TÂCHE 1 ->
Reproduisez à l'identique les lignes des enregistrements ci-dessous, en commençant par celle qui contient « coordinates (560, 16). » et en poursuivant jusqu'à celle qui contient « Describe the element at coordinates (562, 300) », ces deux lignes comprises.

233 Ensuite, il convient de rappeler que la révision de la pondération résulte à la fois de la modification de la clé de répartition et de l’abandon du second ajustement de pondération.

234 Enfin, il importe de noter que l’incohérence entachant le calcul des indicateurs microéconomiques autres que la rentabilité n’est pas la seule erreur affectant l’analyse du préjudice. Elle vient s’ajouter à une autre erreur relative au calcul de la sous-cotation du prix du produit concerné, laquelle est déjà, à elle seule, de nature à remettre en cause la légalité des règlements attaqués (voir point 201 ci-dessus).

235 Partant, le premier grief de la deuxième branche des premiers moyens et la troisième branche desdits moyens, pris conjointement, doivent être accueillis.

b) Sur la violation des droits de la défense

236 Il ressort d’une jurisprudence constante que le respect des droits de la défense revêt une importance capitale dans les procédures d’enquêtes antidumping et antisubventions. Ainsi, les entreprises intéressées et leurs associations représentatives doivent avoir été mises en mesure, au cours de la procédure administrative, de faire connaître utilement leur point de vue sur la réalité et la pertinence des faits et des circonstances allégués et sur les éléments de preuve retenus par la Commission à l’appui de son allégation de l’existence d’une pratique de dumping ou de subvention et du préjudice qui en résulterait (voir arrêt du 16 février 2012, Conseil et Commission/Interpipe Niko Tube et Interpipe NTRP, C 191/09 P et C 200/09 P, EU:C:2012:78, points 76 et 77 et jurisprudence citée).

ENREGISTREMENTS À TRAITER ->
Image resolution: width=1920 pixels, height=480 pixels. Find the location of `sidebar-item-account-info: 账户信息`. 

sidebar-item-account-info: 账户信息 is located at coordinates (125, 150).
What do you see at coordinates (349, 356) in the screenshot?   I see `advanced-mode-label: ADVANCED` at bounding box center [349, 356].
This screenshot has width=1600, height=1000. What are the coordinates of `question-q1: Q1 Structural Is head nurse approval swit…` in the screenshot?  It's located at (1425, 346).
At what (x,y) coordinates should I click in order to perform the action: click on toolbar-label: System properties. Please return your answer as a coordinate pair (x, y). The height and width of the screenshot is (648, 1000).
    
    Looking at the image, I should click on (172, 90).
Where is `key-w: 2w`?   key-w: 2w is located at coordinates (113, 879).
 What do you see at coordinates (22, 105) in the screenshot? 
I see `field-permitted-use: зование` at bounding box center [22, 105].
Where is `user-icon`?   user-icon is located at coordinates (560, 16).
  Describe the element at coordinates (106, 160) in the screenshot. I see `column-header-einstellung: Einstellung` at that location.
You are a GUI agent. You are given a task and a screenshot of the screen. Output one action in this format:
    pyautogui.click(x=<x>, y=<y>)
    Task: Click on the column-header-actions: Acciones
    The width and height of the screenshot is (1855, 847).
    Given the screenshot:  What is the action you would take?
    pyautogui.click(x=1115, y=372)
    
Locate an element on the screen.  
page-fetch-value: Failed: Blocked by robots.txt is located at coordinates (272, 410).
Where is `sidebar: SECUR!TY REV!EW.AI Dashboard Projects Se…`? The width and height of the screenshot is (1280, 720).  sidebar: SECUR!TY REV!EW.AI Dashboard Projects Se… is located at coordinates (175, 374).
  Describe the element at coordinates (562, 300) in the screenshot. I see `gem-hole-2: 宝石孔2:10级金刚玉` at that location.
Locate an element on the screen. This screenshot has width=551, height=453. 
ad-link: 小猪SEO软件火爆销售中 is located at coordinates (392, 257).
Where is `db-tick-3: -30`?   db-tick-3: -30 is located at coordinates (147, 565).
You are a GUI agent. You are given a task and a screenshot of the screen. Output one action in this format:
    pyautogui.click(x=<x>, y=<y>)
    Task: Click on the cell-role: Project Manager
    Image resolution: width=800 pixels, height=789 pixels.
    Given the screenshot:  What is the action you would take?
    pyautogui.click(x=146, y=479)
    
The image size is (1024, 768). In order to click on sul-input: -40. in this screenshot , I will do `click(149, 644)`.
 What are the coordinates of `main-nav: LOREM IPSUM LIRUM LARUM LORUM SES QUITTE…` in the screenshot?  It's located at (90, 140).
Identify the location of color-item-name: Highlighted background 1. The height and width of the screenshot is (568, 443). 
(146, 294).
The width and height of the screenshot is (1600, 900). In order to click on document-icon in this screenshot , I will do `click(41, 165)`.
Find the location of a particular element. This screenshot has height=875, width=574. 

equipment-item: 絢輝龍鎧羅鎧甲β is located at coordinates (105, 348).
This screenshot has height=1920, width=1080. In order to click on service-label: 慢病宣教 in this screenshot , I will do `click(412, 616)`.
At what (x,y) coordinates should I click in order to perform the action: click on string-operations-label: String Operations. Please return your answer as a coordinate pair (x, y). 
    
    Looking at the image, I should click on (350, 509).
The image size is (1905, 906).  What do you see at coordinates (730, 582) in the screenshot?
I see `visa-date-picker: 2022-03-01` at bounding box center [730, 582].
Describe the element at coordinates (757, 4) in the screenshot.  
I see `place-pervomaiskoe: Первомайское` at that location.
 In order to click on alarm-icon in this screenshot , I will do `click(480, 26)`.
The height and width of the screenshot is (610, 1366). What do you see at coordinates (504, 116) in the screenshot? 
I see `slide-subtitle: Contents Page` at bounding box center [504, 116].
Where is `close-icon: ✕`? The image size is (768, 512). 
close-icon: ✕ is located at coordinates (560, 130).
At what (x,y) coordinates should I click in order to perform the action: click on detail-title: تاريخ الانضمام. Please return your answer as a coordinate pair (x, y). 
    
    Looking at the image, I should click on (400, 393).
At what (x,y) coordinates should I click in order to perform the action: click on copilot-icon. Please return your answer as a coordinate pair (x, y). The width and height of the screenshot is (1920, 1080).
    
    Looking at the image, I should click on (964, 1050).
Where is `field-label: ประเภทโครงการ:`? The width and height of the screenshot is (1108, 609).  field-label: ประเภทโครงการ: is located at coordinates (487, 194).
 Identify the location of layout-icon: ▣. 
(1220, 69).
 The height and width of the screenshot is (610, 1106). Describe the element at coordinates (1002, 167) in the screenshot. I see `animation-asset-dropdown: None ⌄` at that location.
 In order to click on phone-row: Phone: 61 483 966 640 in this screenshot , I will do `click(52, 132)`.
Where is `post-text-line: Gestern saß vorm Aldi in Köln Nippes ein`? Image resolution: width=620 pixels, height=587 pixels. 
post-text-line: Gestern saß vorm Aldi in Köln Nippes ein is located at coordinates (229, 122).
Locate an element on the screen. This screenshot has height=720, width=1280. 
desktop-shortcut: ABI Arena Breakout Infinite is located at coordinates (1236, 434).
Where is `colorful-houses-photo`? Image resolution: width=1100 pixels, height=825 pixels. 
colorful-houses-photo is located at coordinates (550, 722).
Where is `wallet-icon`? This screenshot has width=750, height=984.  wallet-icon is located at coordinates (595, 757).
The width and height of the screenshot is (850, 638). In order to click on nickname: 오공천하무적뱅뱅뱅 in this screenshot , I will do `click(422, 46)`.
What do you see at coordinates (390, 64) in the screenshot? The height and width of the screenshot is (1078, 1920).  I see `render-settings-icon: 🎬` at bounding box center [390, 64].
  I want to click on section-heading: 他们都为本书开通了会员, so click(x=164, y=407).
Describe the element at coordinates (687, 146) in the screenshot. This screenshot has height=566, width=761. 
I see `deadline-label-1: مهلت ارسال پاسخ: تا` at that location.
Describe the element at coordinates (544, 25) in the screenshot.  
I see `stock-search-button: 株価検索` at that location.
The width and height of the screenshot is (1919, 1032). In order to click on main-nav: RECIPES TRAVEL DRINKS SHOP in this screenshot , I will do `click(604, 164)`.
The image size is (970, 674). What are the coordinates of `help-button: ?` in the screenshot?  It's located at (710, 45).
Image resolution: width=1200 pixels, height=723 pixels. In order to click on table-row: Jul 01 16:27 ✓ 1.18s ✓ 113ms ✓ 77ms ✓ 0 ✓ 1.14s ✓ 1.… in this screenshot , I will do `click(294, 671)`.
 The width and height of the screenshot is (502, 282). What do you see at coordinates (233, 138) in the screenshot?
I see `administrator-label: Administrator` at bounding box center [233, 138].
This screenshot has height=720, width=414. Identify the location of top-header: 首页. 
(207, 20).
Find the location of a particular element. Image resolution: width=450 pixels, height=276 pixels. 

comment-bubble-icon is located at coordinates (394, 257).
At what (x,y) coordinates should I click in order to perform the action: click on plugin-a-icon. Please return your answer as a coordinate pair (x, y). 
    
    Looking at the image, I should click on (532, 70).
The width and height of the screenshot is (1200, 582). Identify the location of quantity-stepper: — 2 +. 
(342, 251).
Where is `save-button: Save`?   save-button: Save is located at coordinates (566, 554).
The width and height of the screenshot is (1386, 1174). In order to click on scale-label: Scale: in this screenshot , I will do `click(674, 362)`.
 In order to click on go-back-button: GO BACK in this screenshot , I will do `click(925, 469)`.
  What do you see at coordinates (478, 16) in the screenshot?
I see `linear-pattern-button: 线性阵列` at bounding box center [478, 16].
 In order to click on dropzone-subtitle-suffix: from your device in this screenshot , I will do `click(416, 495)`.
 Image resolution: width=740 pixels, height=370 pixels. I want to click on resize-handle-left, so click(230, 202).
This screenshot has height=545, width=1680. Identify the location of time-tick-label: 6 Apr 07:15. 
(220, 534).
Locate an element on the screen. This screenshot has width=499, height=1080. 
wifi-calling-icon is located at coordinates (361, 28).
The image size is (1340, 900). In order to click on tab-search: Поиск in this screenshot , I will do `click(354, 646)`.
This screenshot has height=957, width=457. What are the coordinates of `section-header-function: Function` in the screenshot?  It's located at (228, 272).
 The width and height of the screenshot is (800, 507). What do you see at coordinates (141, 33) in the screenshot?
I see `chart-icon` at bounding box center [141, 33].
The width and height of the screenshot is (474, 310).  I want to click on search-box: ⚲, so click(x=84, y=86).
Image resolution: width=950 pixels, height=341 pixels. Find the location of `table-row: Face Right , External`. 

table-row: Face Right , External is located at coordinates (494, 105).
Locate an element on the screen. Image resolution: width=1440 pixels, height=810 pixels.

TÂCHE 2 ->
Restituez sans aucune modification le passage du texte juridique ci-dessus, en commençant par « 235 Partant, le » et en poursuivant jusqu'à « doivent être accueillis. ».

RÉPONSE ATTENDUE 1 ->
Where is `user-icon`?   user-icon is located at coordinates (560, 16).
  Describe the element at coordinates (106, 160) in the screenshot. I see `column-header-einstellung: Einstellung` at that location.
You are a GUI agent. You are given a task and a screenshot of the screen. Output one action in this format:
    pyautogui.click(x=<x>, y=<y>)
    Task: Click on the column-header-actions: Acciones
    The width and height of the screenshot is (1855, 847).
    Given the screenshot:  What is the action you would take?
    pyautogui.click(x=1115, y=372)
    
Locate an element on the screen.  
page-fetch-value: Failed: Blocked by robots.txt is located at coordinates (272, 410).
Where is `sidebar: SECUR!TY REV!EW.AI Dashboard Projects Se…`? The width and height of the screenshot is (1280, 720).  sidebar: SECUR!TY REV!EW.AI Dashboard Projects Se… is located at coordinates (175, 374).
  Describe the element at coordinates (562, 300) in the screenshot. I see `gem-hole-2: 宝石孔2:10级金刚玉` at that location.

RÉPONSE ATTENDUE 2 ->
235 Partant, le premier grief de la deuxième branche des premiers moyens et la troisième branche desdits moyens, pris conjointement, doivent être accueillis.